━━━ AUSZUG AUS QUELLE ━━━
Er erfreute sich eines langen Lebens im Kreise seiner großen Familie. Noch bis ins hohe Alter hielt er regen Briefkontakt mit den Angehörigen im Sauerland. Sein letzter Brief datiert vom März 1913: „Ihr müsst mich wegen des langen Wartens und schlechten Schreibens entschuldigen, denn die Hände und Augen sind zu alt. Die wurden am 3. März 89 Jahre alt. Ob ihr auch von hier einen Packen Zeitungen erhalten habt? Darin konntet ihr sehen, dass Detroit jetzt ein großes Dorf ist. Im Mai bin ich mal vom Stuhl gefallen, habe den rechten Hüftknochen zerbrochen. Jetzt hört das Herumlaufen auf. Ist auch nicht nötig. Kann doch mit Kindern und Freunden immer sprechen, haben alle Telefone. Entschuldige, es geht nicht mehr. Schreibe mir bald recht viel wieder.“


Kurz darauf starb Joseph Wüllner. Die Verbindungen zur alten Welt sind seitdem für immer zerrissen.
━━━
### ZU BEARBEITENDE AUFGABEN
1. Übersetze den folgenden Satz aus dem Text über Joseph Wüllner ins Englische: „Noch bis ins hohe Alter hielt er regen Briefkontakt mit den Angehörigen im Sauerland.“
2. Welche Körperteile erwähnt Joseph Wüllner in seinem Brief im Text über sein Leben? Zähle alle auf.
3. Schreibe eine Fortsetzung des Textes über Joseph Wüllner, die nach dem Satz „Die Verbindungen zur alten Welt sind seitdem für immer zerrissen.“ einsetzt.
━━━ BEREITGESTELLTE DATENSÄTZE ━━━
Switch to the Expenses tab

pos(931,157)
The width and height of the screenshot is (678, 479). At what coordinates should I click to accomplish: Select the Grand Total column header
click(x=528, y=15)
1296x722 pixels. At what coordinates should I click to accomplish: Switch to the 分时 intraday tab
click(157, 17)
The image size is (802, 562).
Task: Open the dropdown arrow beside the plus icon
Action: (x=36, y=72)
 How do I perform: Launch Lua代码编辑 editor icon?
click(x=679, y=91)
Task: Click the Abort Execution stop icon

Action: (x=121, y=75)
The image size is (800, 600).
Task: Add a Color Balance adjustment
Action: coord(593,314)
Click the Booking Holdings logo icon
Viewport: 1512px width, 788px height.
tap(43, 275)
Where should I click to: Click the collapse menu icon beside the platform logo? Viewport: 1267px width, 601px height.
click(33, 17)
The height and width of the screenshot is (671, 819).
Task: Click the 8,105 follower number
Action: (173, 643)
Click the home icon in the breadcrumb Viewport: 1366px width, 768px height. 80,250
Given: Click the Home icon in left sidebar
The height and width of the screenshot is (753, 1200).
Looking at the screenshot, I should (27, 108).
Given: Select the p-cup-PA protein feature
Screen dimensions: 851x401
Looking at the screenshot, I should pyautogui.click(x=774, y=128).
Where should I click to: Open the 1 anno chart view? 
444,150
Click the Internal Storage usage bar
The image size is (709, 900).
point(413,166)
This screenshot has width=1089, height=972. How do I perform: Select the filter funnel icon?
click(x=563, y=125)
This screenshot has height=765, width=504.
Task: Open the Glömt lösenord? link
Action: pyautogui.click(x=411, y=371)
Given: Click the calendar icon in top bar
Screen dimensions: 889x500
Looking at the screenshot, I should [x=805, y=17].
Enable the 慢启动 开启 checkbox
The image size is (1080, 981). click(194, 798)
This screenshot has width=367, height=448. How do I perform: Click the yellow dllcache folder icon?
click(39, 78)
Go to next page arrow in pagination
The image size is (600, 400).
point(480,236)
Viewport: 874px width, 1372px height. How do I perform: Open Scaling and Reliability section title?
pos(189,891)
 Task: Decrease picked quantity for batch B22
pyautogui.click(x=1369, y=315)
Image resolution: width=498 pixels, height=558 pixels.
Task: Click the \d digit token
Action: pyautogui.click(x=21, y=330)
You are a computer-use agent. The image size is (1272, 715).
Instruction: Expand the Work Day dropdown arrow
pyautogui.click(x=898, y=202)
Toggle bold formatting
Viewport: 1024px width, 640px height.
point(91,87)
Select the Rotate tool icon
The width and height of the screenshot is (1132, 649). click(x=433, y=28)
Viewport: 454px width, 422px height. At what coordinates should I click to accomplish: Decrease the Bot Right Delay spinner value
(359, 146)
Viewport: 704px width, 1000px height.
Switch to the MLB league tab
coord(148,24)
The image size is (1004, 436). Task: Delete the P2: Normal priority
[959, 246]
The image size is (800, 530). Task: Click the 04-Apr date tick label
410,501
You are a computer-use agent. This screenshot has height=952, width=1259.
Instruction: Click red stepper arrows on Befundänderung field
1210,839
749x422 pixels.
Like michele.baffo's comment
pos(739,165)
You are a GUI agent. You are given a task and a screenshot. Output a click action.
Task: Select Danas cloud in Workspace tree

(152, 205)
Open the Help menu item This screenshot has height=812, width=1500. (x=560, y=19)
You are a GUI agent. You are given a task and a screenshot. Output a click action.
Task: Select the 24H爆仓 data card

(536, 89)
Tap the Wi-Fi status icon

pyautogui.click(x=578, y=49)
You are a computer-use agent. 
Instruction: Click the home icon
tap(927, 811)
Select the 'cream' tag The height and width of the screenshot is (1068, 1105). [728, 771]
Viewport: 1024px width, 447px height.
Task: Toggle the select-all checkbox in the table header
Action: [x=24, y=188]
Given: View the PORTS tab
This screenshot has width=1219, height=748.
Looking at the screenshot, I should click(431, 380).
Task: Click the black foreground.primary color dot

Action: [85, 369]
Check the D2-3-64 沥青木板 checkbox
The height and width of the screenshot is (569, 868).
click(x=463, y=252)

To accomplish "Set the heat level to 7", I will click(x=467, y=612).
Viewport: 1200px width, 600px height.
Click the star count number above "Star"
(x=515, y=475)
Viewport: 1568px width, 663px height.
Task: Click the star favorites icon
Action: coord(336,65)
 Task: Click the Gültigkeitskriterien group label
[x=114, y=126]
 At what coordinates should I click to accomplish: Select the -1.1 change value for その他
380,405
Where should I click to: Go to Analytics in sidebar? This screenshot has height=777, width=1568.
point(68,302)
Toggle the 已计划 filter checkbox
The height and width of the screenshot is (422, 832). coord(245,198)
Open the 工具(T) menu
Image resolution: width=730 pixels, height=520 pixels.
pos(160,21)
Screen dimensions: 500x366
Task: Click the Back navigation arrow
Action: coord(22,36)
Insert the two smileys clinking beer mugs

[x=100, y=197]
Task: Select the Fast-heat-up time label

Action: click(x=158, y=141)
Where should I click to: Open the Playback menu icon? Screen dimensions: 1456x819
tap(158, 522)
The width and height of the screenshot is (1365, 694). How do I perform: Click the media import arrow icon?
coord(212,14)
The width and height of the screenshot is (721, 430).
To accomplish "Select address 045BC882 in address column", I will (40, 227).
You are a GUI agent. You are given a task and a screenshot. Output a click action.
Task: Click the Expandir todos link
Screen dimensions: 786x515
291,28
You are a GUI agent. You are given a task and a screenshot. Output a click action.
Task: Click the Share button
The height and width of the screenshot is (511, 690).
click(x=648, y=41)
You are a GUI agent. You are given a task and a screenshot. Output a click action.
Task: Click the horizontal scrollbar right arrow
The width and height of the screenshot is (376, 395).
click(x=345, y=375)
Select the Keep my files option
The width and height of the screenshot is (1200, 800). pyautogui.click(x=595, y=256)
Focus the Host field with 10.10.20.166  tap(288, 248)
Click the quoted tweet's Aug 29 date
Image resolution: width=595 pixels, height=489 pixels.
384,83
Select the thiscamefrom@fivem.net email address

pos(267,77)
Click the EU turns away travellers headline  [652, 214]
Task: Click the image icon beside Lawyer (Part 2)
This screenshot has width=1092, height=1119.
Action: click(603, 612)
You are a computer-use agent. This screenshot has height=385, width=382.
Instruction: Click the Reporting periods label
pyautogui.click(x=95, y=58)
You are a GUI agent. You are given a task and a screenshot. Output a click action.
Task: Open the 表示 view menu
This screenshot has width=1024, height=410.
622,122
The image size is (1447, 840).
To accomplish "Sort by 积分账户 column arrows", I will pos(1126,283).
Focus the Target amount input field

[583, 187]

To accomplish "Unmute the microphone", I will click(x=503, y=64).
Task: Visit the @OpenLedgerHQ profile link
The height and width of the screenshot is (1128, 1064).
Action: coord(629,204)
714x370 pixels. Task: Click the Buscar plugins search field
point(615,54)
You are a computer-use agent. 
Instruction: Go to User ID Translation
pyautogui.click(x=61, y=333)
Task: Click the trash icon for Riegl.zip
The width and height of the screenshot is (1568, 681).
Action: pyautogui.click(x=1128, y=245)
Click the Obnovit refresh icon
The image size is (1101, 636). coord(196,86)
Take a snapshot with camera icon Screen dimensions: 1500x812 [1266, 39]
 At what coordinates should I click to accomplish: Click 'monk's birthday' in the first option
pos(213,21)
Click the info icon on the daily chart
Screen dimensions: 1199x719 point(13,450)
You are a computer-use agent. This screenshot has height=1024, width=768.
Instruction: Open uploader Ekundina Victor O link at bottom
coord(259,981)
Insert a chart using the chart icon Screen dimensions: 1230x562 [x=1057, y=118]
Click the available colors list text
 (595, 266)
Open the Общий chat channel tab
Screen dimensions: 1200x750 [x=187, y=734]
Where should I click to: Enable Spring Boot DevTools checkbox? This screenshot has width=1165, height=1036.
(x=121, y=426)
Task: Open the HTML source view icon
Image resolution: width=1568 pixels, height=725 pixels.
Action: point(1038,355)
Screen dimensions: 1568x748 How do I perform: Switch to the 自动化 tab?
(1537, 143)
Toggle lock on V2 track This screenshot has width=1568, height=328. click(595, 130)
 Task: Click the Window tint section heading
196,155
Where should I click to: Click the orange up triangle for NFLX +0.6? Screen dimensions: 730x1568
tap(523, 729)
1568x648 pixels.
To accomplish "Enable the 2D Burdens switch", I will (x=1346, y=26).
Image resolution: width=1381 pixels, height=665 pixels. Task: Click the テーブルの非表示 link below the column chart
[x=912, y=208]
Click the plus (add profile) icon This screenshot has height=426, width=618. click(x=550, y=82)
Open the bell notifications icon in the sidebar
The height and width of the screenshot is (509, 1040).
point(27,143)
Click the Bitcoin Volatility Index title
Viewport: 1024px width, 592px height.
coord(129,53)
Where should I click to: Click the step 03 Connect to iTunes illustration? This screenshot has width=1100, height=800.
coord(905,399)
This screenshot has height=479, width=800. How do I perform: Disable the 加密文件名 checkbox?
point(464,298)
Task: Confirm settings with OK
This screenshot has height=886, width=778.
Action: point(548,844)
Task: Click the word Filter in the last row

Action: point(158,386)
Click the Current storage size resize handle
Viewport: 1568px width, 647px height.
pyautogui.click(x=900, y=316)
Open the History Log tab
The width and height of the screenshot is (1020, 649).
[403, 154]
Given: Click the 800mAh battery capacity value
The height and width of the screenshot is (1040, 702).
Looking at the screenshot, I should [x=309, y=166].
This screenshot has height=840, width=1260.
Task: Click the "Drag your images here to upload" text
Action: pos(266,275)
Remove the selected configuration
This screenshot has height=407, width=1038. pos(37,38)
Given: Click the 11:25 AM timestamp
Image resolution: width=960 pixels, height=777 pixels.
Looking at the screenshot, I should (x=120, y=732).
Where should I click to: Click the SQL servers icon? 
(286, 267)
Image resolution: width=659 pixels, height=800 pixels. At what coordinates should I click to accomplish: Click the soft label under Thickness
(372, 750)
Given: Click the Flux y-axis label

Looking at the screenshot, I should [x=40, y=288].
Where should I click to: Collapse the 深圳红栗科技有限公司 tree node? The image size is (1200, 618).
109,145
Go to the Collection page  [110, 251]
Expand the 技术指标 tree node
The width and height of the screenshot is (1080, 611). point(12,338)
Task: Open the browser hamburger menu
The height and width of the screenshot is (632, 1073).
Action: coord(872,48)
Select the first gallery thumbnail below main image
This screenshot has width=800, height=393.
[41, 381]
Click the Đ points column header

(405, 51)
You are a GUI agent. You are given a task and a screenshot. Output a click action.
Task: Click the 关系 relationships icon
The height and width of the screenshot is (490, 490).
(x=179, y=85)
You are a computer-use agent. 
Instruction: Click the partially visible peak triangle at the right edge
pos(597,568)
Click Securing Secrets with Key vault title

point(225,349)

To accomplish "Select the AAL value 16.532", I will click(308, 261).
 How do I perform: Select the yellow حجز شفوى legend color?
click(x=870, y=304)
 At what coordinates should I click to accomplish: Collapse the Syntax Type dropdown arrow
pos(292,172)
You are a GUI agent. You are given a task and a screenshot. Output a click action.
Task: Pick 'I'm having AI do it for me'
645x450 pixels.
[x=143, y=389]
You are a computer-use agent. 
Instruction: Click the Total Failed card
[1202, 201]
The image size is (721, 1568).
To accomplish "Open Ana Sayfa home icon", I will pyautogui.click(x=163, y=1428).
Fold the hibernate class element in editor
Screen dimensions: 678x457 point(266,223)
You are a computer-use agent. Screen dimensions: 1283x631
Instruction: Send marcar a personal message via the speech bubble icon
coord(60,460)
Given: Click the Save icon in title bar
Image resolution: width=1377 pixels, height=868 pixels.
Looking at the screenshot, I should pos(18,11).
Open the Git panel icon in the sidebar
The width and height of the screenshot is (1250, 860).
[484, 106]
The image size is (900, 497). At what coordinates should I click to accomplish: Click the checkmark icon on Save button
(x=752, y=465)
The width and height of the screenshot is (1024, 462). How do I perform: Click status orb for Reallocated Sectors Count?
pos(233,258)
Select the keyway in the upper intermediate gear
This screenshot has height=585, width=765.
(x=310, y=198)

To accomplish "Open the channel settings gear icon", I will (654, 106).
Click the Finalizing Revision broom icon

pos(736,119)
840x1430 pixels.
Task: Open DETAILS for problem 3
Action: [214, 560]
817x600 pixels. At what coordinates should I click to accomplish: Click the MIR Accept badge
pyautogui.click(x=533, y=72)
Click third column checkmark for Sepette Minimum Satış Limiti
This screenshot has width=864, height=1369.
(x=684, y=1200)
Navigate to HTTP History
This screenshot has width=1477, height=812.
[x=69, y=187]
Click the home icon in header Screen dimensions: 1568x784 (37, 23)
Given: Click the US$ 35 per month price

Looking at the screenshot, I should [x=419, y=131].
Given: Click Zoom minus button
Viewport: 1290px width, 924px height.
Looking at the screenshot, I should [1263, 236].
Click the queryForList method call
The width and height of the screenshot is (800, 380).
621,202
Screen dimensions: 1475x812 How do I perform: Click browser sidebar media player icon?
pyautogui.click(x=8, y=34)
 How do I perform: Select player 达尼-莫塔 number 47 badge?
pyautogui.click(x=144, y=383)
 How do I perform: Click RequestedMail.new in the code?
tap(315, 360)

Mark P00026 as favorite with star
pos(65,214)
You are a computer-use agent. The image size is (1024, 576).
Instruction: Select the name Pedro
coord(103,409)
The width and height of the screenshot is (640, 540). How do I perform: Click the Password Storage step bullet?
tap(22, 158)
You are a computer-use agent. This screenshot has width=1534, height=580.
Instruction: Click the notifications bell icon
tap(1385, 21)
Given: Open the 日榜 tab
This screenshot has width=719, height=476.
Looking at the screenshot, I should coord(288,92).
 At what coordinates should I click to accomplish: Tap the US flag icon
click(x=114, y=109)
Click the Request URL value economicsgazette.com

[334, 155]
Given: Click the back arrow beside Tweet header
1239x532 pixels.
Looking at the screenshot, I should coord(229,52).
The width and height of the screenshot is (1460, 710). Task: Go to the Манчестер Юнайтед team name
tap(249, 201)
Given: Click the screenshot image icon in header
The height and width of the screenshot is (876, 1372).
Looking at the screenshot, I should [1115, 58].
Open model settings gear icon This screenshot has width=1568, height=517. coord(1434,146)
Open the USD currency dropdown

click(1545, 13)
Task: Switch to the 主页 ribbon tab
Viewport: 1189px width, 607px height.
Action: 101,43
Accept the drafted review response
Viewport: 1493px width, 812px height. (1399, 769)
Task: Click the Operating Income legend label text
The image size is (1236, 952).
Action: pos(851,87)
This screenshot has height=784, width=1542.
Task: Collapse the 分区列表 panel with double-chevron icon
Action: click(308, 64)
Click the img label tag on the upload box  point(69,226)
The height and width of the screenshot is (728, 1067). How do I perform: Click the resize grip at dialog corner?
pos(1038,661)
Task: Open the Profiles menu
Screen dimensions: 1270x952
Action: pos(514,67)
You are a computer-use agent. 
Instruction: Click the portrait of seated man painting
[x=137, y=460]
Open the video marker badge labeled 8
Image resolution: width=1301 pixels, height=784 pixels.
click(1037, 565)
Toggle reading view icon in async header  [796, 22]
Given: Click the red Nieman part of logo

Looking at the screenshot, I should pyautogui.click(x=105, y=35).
━━━
### LÖSUNGEN JE AUFGABE
1. Even into old age, he kept up a lively correspondence with his relatives in the Sauerland.

2. Hände, Augen, rechter Hüftknochen

3.
 

Ergänzung: Louise, eine Tochter, hatte in Detroit einen "manufacturer", also einen "Hersteller" geheiratet. Sie führten vermutlich in seiner Abwesenheit die Geschäfte. Eine andere Tochter lebte ebenfalls in Detroit und heiratete dort Mr. Peetz, einen Sauerländer aus dem kleinen Meinkenbracht. Ein Sohn von Joseph war Major (siehe Hinweis im zitierten Brief). Weitere Kenntnisse, z.B.  zur Ehefrau und weitere Kinder bestehen derzeit nicht.